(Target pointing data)
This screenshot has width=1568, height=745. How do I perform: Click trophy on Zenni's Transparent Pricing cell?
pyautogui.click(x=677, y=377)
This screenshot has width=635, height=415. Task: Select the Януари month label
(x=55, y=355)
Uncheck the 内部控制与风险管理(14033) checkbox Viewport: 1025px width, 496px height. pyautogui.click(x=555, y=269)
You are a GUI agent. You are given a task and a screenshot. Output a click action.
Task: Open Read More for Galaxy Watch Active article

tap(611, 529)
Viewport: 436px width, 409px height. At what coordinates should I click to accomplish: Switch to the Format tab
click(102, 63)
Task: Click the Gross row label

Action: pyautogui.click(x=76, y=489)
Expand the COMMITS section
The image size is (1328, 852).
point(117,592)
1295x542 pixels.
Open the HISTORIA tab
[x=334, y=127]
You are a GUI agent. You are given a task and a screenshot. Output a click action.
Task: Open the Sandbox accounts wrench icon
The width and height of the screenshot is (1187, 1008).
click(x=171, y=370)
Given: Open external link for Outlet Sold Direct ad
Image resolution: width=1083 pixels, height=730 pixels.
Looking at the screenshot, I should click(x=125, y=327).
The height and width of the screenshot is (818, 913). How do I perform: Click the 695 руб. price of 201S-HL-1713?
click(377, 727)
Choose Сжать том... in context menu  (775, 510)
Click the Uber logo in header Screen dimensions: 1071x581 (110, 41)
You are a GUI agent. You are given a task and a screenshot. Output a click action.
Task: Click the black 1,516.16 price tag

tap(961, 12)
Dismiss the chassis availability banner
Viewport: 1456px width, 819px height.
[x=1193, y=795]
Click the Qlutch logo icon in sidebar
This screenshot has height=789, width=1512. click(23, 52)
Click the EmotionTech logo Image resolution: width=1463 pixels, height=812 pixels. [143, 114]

What needs to be done> Can you write out every line from the start of the records through the line containing "(x=55, y=355)", requests included, with each x and y coordinate in the answers increased by 128?

Written solution>
This screenshot has width=1568, height=745. How do I perform: Click trophy on Zenni's Transparent Pricing cell?
pyautogui.click(x=805, y=505)
This screenshot has width=635, height=415. Task: Select the Януари month label
(x=183, y=483)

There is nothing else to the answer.